SP500: After bouncing around the March lows for three sessions SP500 jumped back over the 200 day SMA and up to the May and June lows. Solid recovery to the bottom of the range. Volume, however, was weaker, falling well below average. Held the spring lows and is bouncing. Still a less than flattering pattern for the upside. I guess about all you can say is it is hanging in there, and with a supposed Greece deal it is still at two month lows. Maybe this is simply the bottom of this selloff; every such selloff has been a buy. Still, the pattern overall is not lovely.

DJ30: Undercut the March lows as well marking the bottom of the four month range, but Friday recovered those lows and the 200 day SMA. Volume stunk here as well, coming in well below average. For now, held where it had to and bounced.

NASDAQ: Early week NASDAQ touched the early May lows and rebounded. Lower below average volume for the first time in three sessions. Still a technically ugly pattern, still showing another bear flag as it did to end June and start July. That one failed, this one is on low volume.

RUTX: Gapped below the channel lower trendline Wednesday, gapped back up above it Friday. Maybe the channel holds yet another time and RUTX rallies back up to the 1300+ range (closed at 1252). It is at the 50 day SMA on lower volume, sporting a somewhat bearish pattern similar to NASDAQ. It was struggling in May, however, and rallied to a higher high. If the dollar strengthens with the Fed's aid or not, RUTX will have something to help it along.
────────
Directive 1:
In the market commentary:
(a) At what level did RUTX close?
(b) Which moving average did DJ30 recover on Friday?
(c) Which lows did NASDAQ touch early in the week?
Directive 2: Could you carry on the market commentary from its last sentence?
The items after this market commentary are separate material.
────────
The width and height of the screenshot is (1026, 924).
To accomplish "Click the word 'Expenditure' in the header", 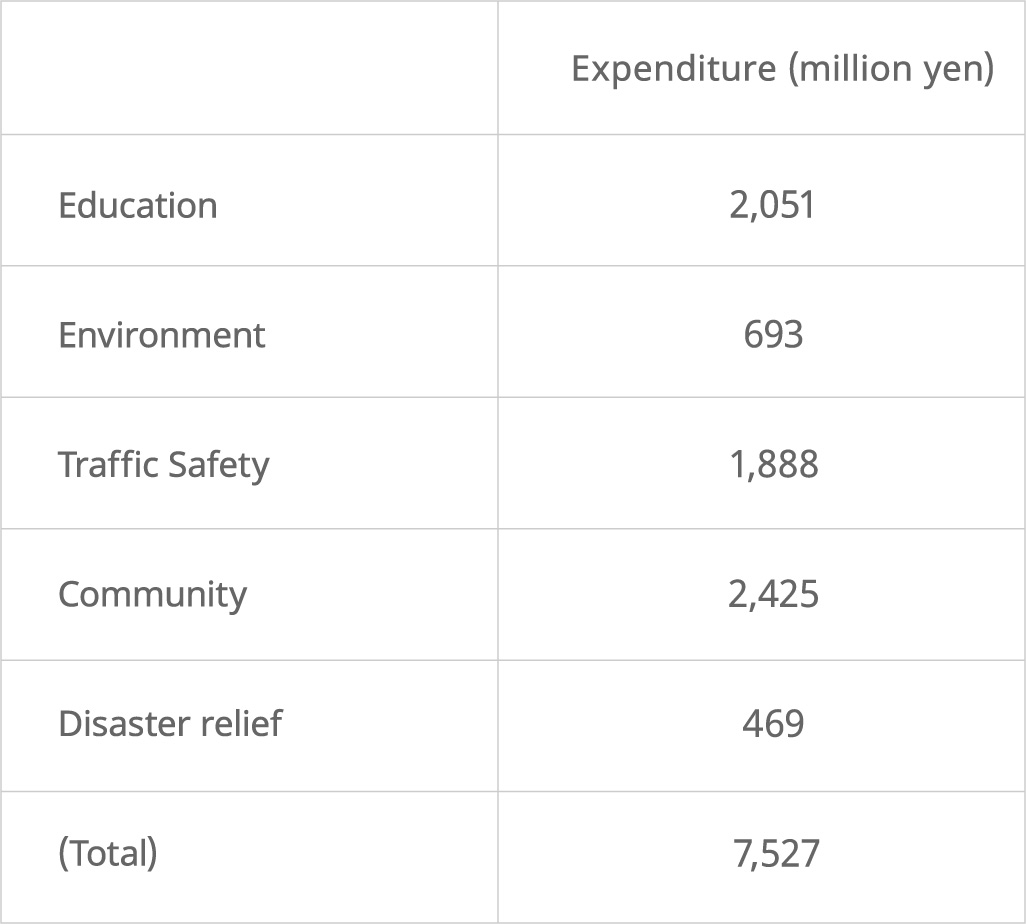I will click(673, 69).
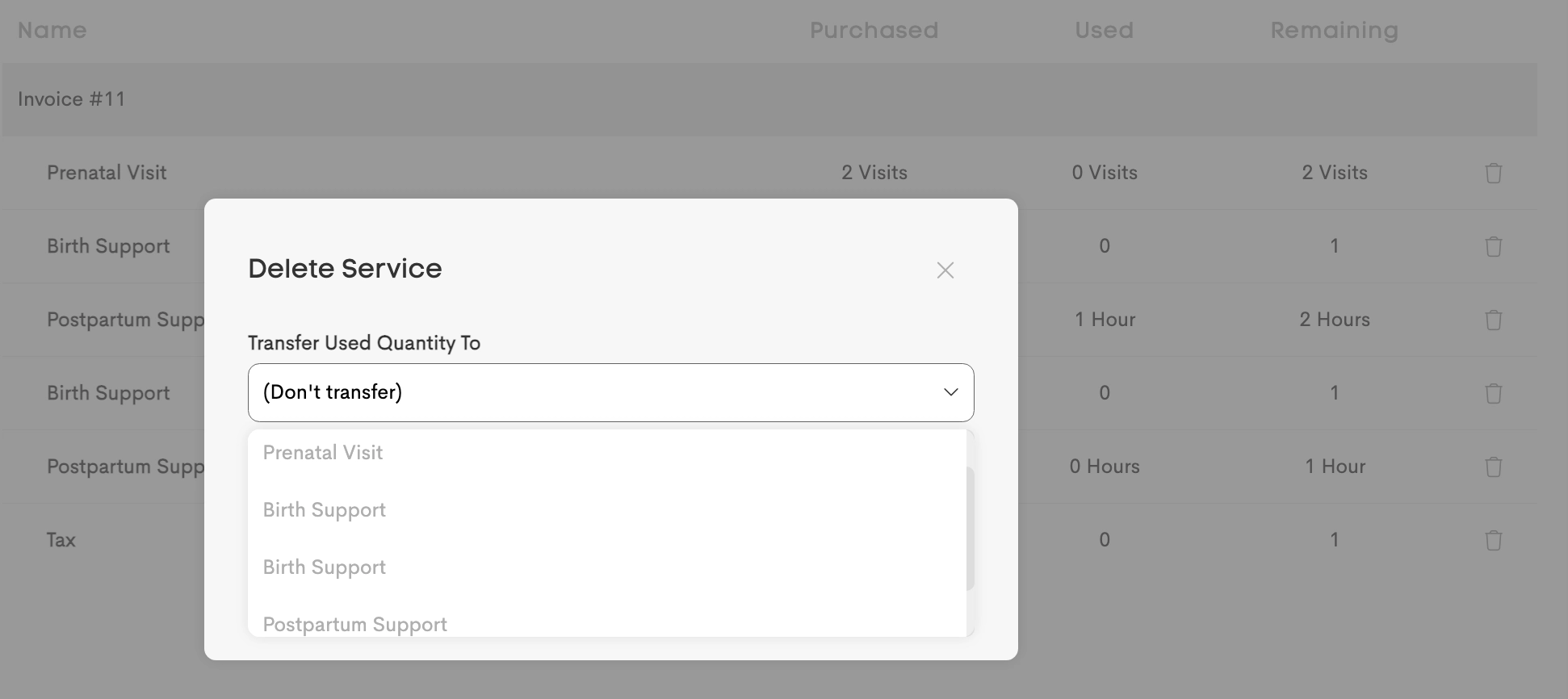Viewport: 1568px width, 699px height.
Task: Click the Tax row name
Action: [x=61, y=540]
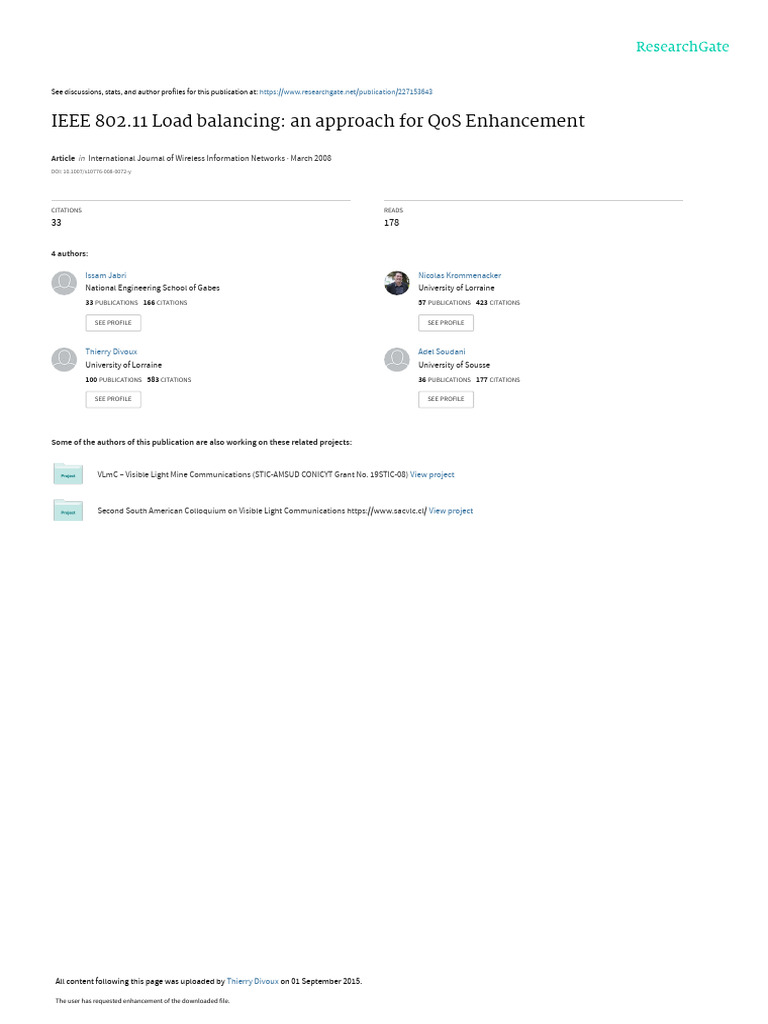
────────
Result 1:
(a) 1252
(b) The 200 day SMA
(c) The early May lows

Result 2:
SP400: Undercut a rather clearly defined range Wednesday and could not recover it Thursday. Friday, a gap back above the bottom of the channel. Not bad. SP400 is the one to watch this week along with SP500.

SOX: Gapped upside Friday but even a 1.9% gain did not change a thing in terms of a weak pattern. Ugly gap and selloff last week continued the selling after a brief bear flag respite the prior week. Three big weeks downside, three short bounce weeks in between. Now likely another little bounce then we see if there is another rollover.


LEADERSHIP

While most stocks were up Friday, the recent leaders that underwent some issues before the capitulation letter Thursday night did a very good job of moving up from good patterns. Volume was lacking in many moves but not all. A bit of a test early week and perhaps we get some entries.

Biotech/Drugs: Some good comebacks, some surprises. KITE bounced nicely as did TTPH. HZNP gapped upside to a higher high. BRLI is in a sweet breakout test. BIIB was hammered on its head of R&D jumping ship to a biotech startup. GILD is interesting as a new play as well.

Software: Jumping back into the mix big time. PANW made another solid move, pushing our positions higher. SPLK gapped upside for a second session. FEYE still looks good. BLKB continues higher. Some sported great volume, e.g. PANW, others did not, e.g. BLKB. Still others, e.g. CYBR, have somewhat bearish near term patterns.

Restaurants/Food: JACK posted a good start to the move. CMG continued a massive break upside. BWLD is up to the 200 day SMA though on perhaps some questionable volume. Everyone loves pizza and PZZA broke to a new high Friday.

Financial: Nice recoveries but still with some issues to prove. JPM gapped through the 50 day MA. BAC gapped over the 200 day up to the 50 day MA. WFC is showing a bear flag move back up to the 50 day MA. V made it to the 50 day SMA. Decent but not a clear pattern.


MARKET STATISTICS

NASDAQ
Stats: +75.3 points (+1.53%) to close at 4997.7
Volume: 1.561B (-13.86%)

Up Volume: 1.32B (+345.1M)
Down Volume: 255.14M (-611.7M)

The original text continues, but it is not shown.